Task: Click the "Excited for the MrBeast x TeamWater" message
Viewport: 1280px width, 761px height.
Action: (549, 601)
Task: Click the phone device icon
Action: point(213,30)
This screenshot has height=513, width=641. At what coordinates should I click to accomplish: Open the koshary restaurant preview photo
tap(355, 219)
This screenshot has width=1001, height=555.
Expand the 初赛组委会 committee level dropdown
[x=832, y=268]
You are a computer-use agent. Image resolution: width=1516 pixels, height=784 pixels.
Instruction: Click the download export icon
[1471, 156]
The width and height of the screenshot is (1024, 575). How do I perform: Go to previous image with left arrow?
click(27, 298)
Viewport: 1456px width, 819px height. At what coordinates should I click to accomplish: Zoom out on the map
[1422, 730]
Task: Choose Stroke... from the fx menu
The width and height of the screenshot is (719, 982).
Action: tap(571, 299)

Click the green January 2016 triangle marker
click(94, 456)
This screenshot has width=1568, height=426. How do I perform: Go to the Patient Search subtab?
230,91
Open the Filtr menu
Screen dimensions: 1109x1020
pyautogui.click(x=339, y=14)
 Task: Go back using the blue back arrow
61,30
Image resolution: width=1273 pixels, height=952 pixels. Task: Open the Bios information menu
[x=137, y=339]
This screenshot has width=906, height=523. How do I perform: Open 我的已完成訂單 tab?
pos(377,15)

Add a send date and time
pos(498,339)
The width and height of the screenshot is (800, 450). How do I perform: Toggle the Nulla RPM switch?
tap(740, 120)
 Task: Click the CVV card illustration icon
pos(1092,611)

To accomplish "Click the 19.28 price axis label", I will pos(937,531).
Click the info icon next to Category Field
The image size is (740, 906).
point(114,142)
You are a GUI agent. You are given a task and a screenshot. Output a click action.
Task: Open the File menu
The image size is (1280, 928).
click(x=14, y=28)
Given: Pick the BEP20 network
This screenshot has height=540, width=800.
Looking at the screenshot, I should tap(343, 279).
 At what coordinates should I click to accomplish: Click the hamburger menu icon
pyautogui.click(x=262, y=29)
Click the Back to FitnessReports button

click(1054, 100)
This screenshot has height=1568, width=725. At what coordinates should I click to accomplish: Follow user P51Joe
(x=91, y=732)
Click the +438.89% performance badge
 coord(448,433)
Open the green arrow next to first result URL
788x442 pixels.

Requirement: Select all lines with the word "agent" from the entries above.

The answer:
You are a computer-use agent. Image resolution: width=1516 pixels, height=784 pixels.
You are a GUI agent. You are given a task and a screenshot. Output a click action.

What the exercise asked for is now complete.